5人が本棚に入れています
本棚に追加
/8ページ
観光地でもなく登山者はもちろんハイキングにくる人もいない山だ。山林関係の業者が軽トラなどで通れるだけの最低限の整備しかしていない。
「何だ? 」
中条が顔を顰めた。道の左、中条から見て山の下方向だ。そこだけ藪がぽっかりと開けている。
「誰だクソッたれが! 」
誰も居ない山道で中条が怒鳴った。
なだらかに傾斜している山の斜面に藪を押し分けるようにしてゴミが散乱していた。不法投棄だ。コンクリ片や木材が混じっている所を見ると建築廃棄物だろう、建物を壊したときに出るゴミだ。
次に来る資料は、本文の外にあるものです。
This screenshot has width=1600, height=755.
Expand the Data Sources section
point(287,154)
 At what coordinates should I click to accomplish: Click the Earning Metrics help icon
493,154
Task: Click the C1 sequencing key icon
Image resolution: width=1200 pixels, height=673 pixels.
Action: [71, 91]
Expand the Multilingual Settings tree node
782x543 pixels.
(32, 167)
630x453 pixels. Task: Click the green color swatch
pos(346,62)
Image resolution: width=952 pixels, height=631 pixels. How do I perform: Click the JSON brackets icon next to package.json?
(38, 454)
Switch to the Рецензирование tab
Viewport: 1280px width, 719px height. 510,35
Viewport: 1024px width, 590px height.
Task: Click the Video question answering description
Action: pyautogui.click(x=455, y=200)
「何処のどいつだ! こんな事しやがってバカが…… 」
憤慨しながら山を登ってお気に入りの場所に辿り着いた。
山の持ち主が土を取ったか岩を取ったか、学校の25メートルプールの半分ほどの大きさの平地となっている。岩が転がっている所為か掘り起こして土質が違う所為か数年経っても余り草が生えていない、背の低い草ばかりなので岩や草を少し整理すれば一人用の小さなテントなら直ぐに張る事が出来る。秘密のキャンプ地と言ったところだ。
「あれなんだ…… 」
中条が顔を顰めた。
広場の向こう側、いつもテントを張っていた定位置に土砂が積もっている。
「土砂崩れかよ」
中条が近付いていくと只の土砂ではなかった。コンクリート片や木片が混じっている。
「不法投棄かよ、クソッたれが!! 」
最初のコメントを投稿しよう!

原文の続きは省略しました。